狭长凤眸流光溢彩 月白长衫风姿绰约 枫叶绣纹翻飞若蝶 如果说无痕如冬雪般 莹澈温润 那么眼前的男人便如红叶般 灼灼其华
男子也在看到月如雪的时候 唇角扬起好看的弧度 收起折扇 对着月如雪一揖 “如雪姑娘又认错了 在下……”
却被月如雪报以赧然一笑 轻轻打断 “对不起 莫公子 如雪又唐突了 ”
可是 那微微歪起的唇角 轻轻浅浅的笑意 那含着笑意的目光 就连拿扇子不自觉翘起的手指都和漫生那般地像 你真的不是他吗 真的 不是吗
“如雪和这位公子相识吗 ”无痕疑惑的声音在耳畔响起 月如雪也从回忆的海洋里回过神儿來
“嗯 ”月如雪想努力恢复正常 可是她做不到 整个人整颗心都沉浸在回忆中喘不过气 目光粘滞着那副一模一样的面容上无论如何也移不开
无痕第一次看月如雪如此失神的模样 甚至是 当初那夜在梨花院 她对君夜玄心死 说着“來世比不再爱你”时都不曾有过的
倒是莫子陵 开口打破了尴尬的气氛
“在下莫子陵 这是家仆墨香 ”黑衣仆从随着莫子陵的声音对着卿无痕和月如雪顿首示意 眉宇间却是狂傲不羁 丝毫沒有恭敬之意 眼里除了莫子陵再无他人
“不知公子如何称呼 ”比起墨香 莫子陵反倒显得平易近人 毫无架子
“在下无痕 ”卿无痕也优雅地回忆一礼 可是回答时却悄悄地省略了自己的姓氏 一则隐藏身份 二则不知道为什么他总觉得眼前看似淡雅如兰的男子并不简单 那双狭长凤眸里笑意的背后似乎蕴藏着什么他还察觉不出的危险 “方才还要多谢公子相救 不知公子用的是何种方法 竟是在刹那间便制服了那些毒物 ”
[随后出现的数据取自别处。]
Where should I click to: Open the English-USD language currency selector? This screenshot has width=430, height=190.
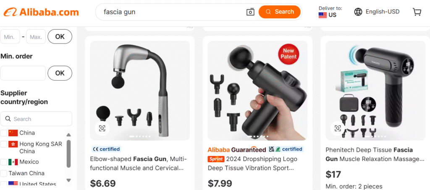pyautogui.click(x=377, y=12)
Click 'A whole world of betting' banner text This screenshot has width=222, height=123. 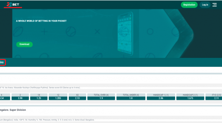click(x=41, y=21)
重新仔细地审视起眼前如雪般风韵澄澈的男子 这个叫无痕的男人看似感激的语气里却掺杂着一丝不易察觉的试探 似乎怀疑他与这毒物有关 莫子陵凤眸微眯 唇边笑意却不减 如风光月霁 明媚无限 “在下用的不过是普通的硫磺粉 无痕公子与如雪姑娘乃是不小心入了别人家豢养的蛊阵 ”
“蛊阵 ”卿无痕和月如雪同时疑惑地凝向莫子陵
“不错 两位且看你们马车的车辙 ”莫子陵扬眉浅笑 一边说着一边将卿无痕和月如雪的目光引向马车 只见木制的车轮上沾满了墨绿色的细小粉末 若不仔细看并不易察觉
“苗疆人士多爱养蛊 而养蛊自然不能在人群聚集的地方 所以一般都在这种荒凉密林中 他们常用药草磨成粉末 布成蛊阵 來引毒物入瓮 而你们 恰巧入了阵 沾上了这种粉末 所以毒物才会袭击你们 至于我用的硫磺粉不过恰好掩盖了药粉的味道 抵消了药粉的功力而已 ”
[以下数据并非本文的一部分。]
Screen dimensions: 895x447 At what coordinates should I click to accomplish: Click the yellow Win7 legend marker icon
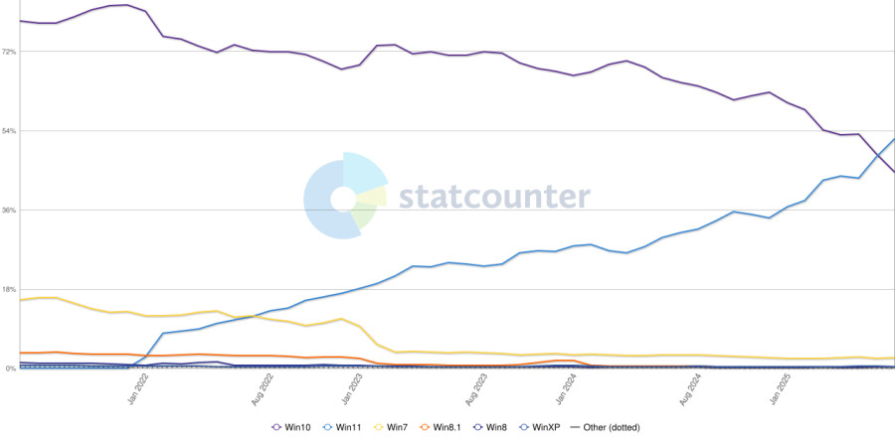379,428
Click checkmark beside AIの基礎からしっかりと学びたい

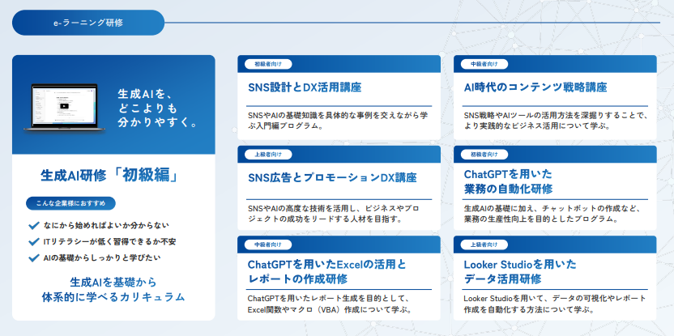[33, 257]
淡定从容如卿无痕 都不禁冷汗涔涔 倘若沒有遇到莫子陵会怎么样 不了解这一切的他只会凭蛮力來驱赶毒物 可是只要那些药粉在 毒物就还会源源不断的來 沒有尽头……
“莫公子似乎对苗疆颇为了解 ”无痕看似不经心般地随口问出了心中的疑惑
“哦 在下家里从祖辈开始就在苗疆和西冥两国间经商 靠倒卖货物为生 所以一來二去 在下对苗疆也算颇为熟悉 这次來这边 也是家母思儿心切 所以派在下來看看舍弟在这边一切进展得如何 ”莫子陵折扇有节奏地轻轻击打着掌心 耐心地解释着
“原來如此 这次真是多亏莫公子了 ”月如雪对着莫公子灿然一笑 盈盈一福 只是目光却不自觉的粘滞在他脸上舍不得离开
莫子陵回以温雅一笑 不着痕迹地岔开了话題 “两位也要去苗疆吗 ”
“嗯 ”无痕接过了话題 “我们也是去探访朋友 ”
“原來如此 那不如两位不介意的话 不如同我们一同上路吧 两位的马车只怕是不能再用了 ”
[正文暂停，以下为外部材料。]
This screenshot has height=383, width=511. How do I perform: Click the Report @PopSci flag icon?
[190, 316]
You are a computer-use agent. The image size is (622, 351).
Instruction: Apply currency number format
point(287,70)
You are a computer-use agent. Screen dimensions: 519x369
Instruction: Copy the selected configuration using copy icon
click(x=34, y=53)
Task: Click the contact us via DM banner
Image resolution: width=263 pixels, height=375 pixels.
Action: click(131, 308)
虽然事实证明这毒物之事与莫子陵无关 但是无痕还是冥冥中觉得这个男人有种说不出的危险气息 掩藏在那儒雅的外表之下 “哦 不知 这是为何 ”
“那种药粉 只是被在下暂时压制住 不过三炷香的功夫 硫磺粉的作用便会消失 而就算把药粉从车轮上刮下去 香味依旧会遗留在车轮上 ”
无痕微微皱起了眉 暗自揣度半晌 又望了眼月如雪 当初杖责的伤 刺客事件的伤 再加上那晚在梨花院的伤 月如雪的身子骨 只怕经不起颠簸 如今 只怕 不得不与眼前之人同行 只盼 自己只是多心吧
“那 就麻烦莫公子了 ”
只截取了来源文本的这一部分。